In Lewes, East Sussex, this three-bed maisonette is for sale for £490,000 via Cubitt & West

In Lewes, East Sussex, this three-bed maisonette is for sale for £490,000 via Cubitt & West

Before the stamp duty cuts, anyone buying a property in England or Northern Ireland that costs more than £125,000 and who isn’t a first-time buyer must pay stamp duty.

On lower value homes, the bills is relatively small. But high stamp duty rates on more expensive homes mean some buyers can pay huge sums.

For example, the stamp duty bill today for a £500,000 home is £15,000, rising to £43,750 for a £1million home and £93,750 for a £1.5million property.

Rightmove’s Miles Shipside said: ‘Buyers in higher priced areas with bigger deposits benefit most if the stamp duty threshold was raised to £500,000. 

‘A stamp duty holiday without better mortgage availability isn’t really helpful for hard pressed potential first-time buyers who are already mainly exempt from it anyway.’ 

Everything you need to know about stamp duty 

– What is stamp duty?

The Stamp Duty Land Tax was introduced in its current form in December 2013 and applies to people who buy a property or land over a certain price in England and Northern Ireland.

The previous threshold meant property costing over £125,000 is liable for the tax, although the 2017 Budget abolished stamp duty for first-time home buyers in England and Wales purchasing homes up to £300,000.

– What is the case elsewhere in the UK?

Wales and Scotland have their own arrangements.

Since the announcement, in Scotland the threshold for paying land and buildings transaction tax was raised from £145,000 to £250,000 from July 15 and in Wales it rose from £180,000 to £250,000 from July 27. 

– What were the stamp duty rates before the July 8 announcement?

For first-time buyers, there was no tax on places costing up to £300,000 and 5% on the portion from £300,001 to £500,000.

For those who have purchased a house before, it is a sliding scale and people pay on the portion of the property price which falls within each band.

The bands are: 2% on properties costing £125,001-£250,000, 5% on £250,001-£925,000, 10% on £925,001-£1.5 million, and 12% on any value above £1.5 million.

Buyers of second homes – whether buy-to-let or holiday homes – pay a 3% surcharge over the standard rate. 

– What has changed following the announcement?

In July the Government temporarily increased the threshold to £500,000, saving people up to £15,000 in stamp duty.

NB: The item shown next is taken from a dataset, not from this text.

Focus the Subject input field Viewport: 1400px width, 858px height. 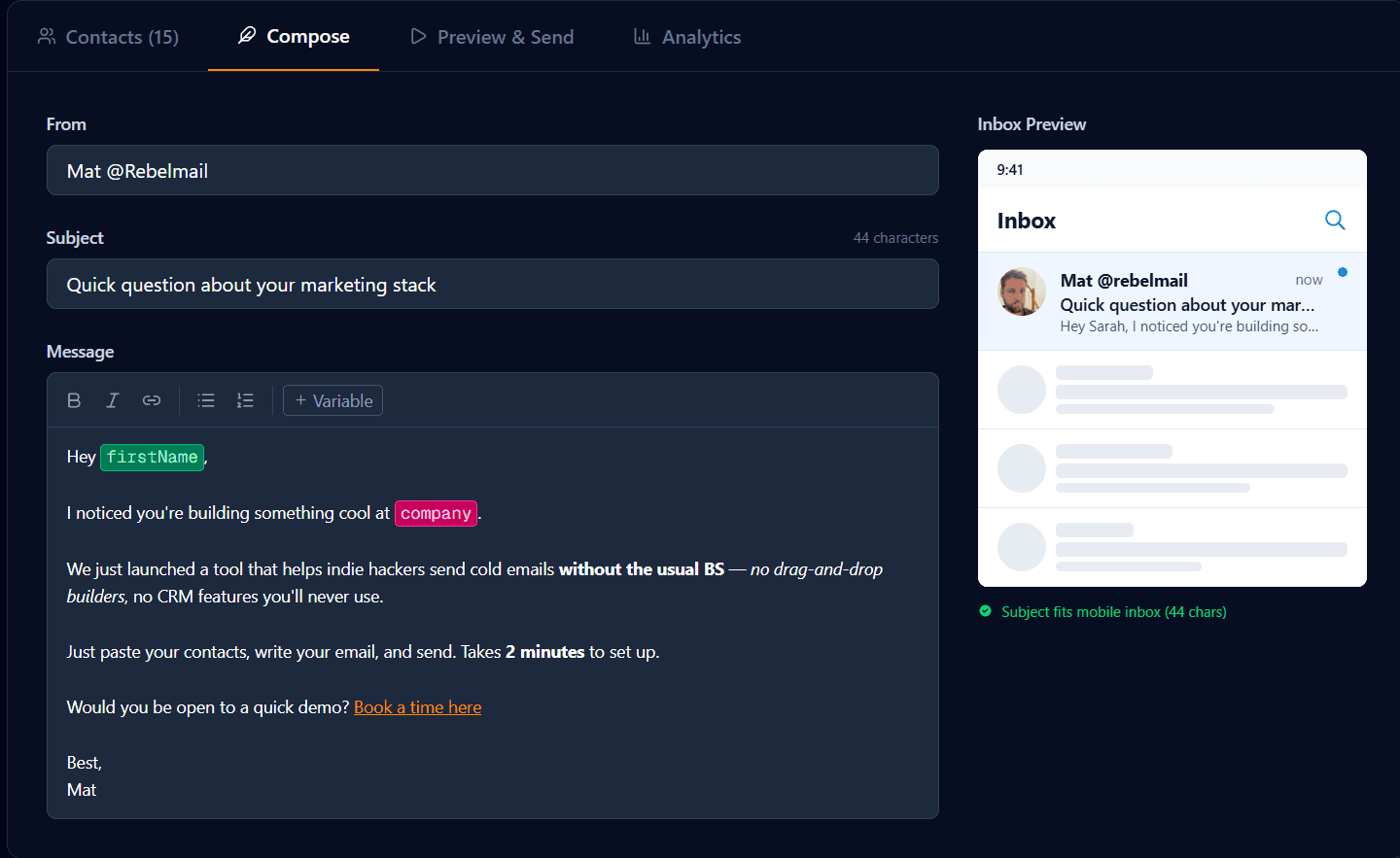point(492,285)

Analysis by Rightmove suggested that buyers in England’s Home Counties areas clustered around London would be particularly likely to make big savings, thanks to the uplift in the stamp duty threshold to £500,000.

It also found areas where the average price tag on a home is close to £500,000 include Dorking in Surrey (£498,422), Lewes in East Sussex (£491,304), Oxford (£479,099), Chesham in Buckinghamshire (£462,210), Borehamwood in Hertfordshire (£476,791) and Bath (£464,617).

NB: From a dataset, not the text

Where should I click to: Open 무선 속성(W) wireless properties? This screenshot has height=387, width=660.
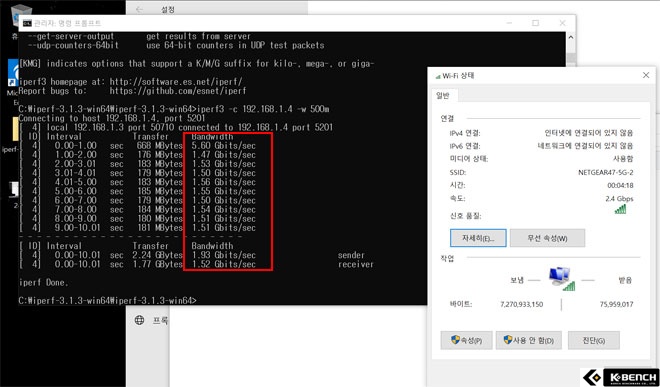pos(547,238)
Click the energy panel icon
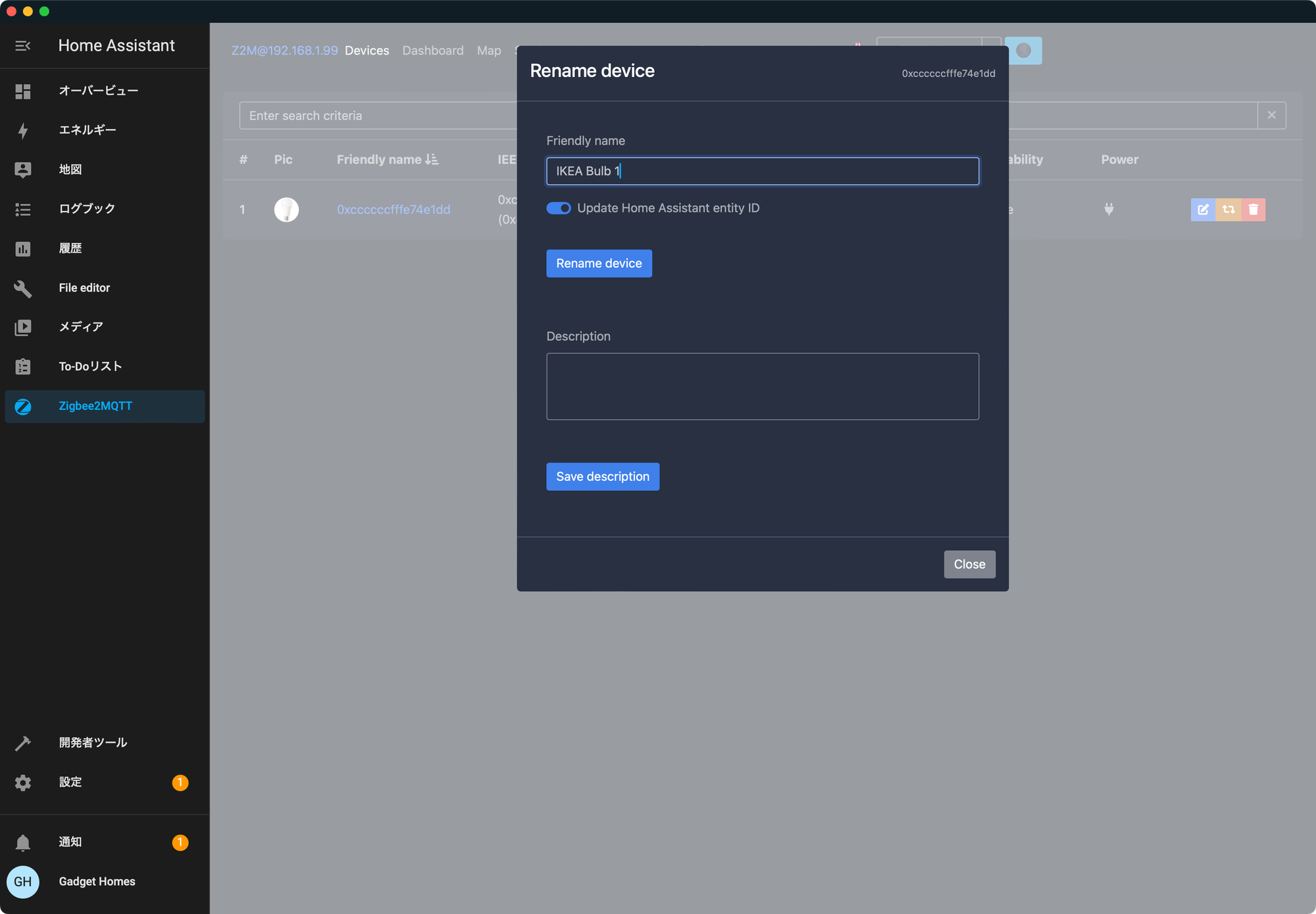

– What could the impact be on the housing market?

Richard Donnell, research and insight director at Zoopla, said it would ‘provide a further boost to demand for housing’.

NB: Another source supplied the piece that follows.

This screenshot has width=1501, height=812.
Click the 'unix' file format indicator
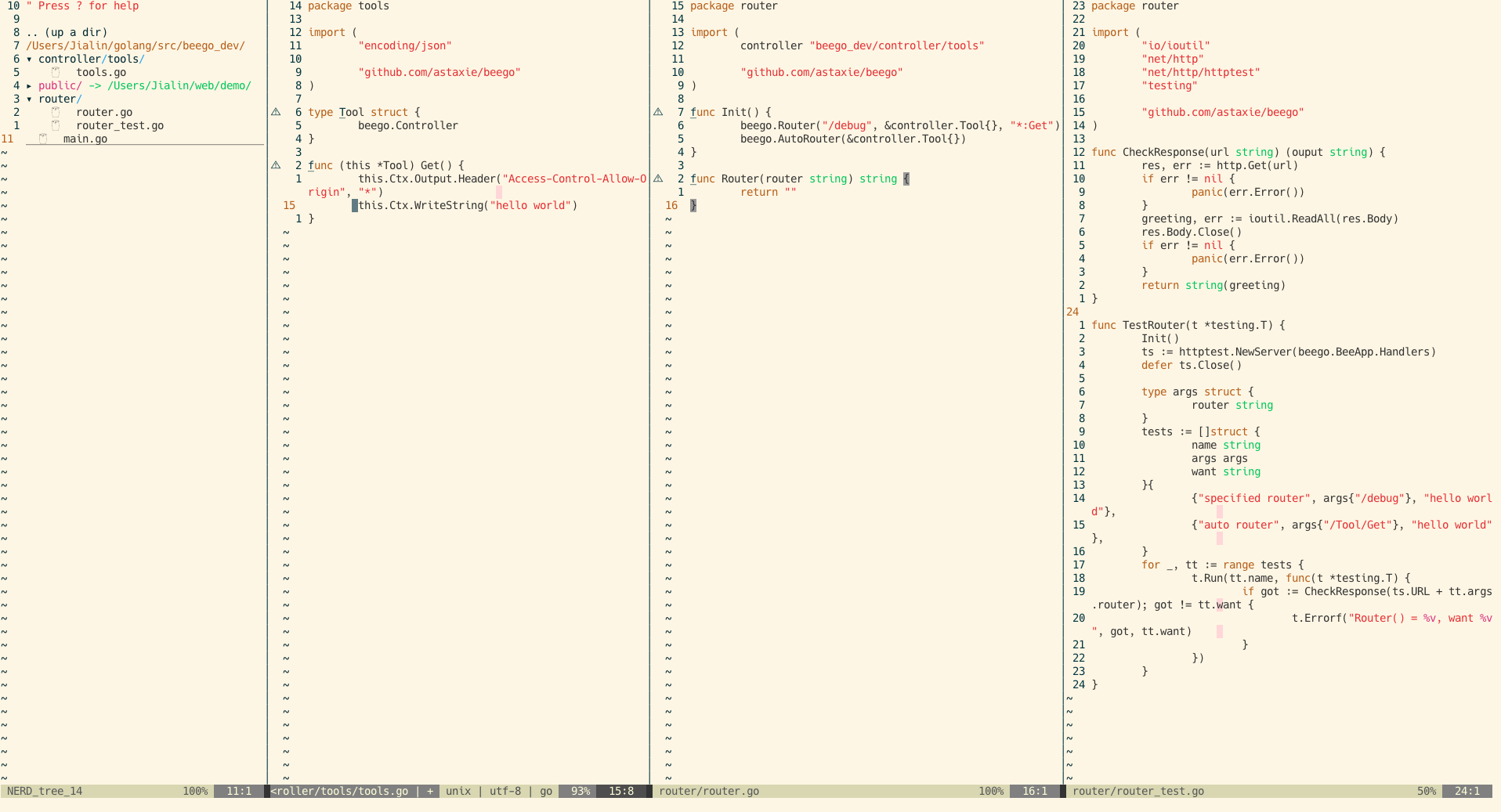point(458,791)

Stuart Adam, of the Institute for Fiscal Studies, said history showed that temporary cuts in stamp duty could provide an ‘effective fiscal stimulus’ to the economy. 

Treasury officials believe it could spark a much wider economic recovery, with many expected to use the tax savings to invest in their new home. 

Aneisha Beveridge, Head of Research at Hamptons International, said: ‘The introduction of the stamp duty holiday has given a further boost to the housing market which was already showing strong signs of recovery even before its introduction. 

‘The number of people looking to buy a home has risen across every region in Great Britain since the announcement, with Southern areas recording the biggest increase.’

It is hoped the temporary nature of the expected announcement will encourage people thinking about buying a house to enter the market.

Property experts said the step could encourage some ‘missing movers’ back to the market.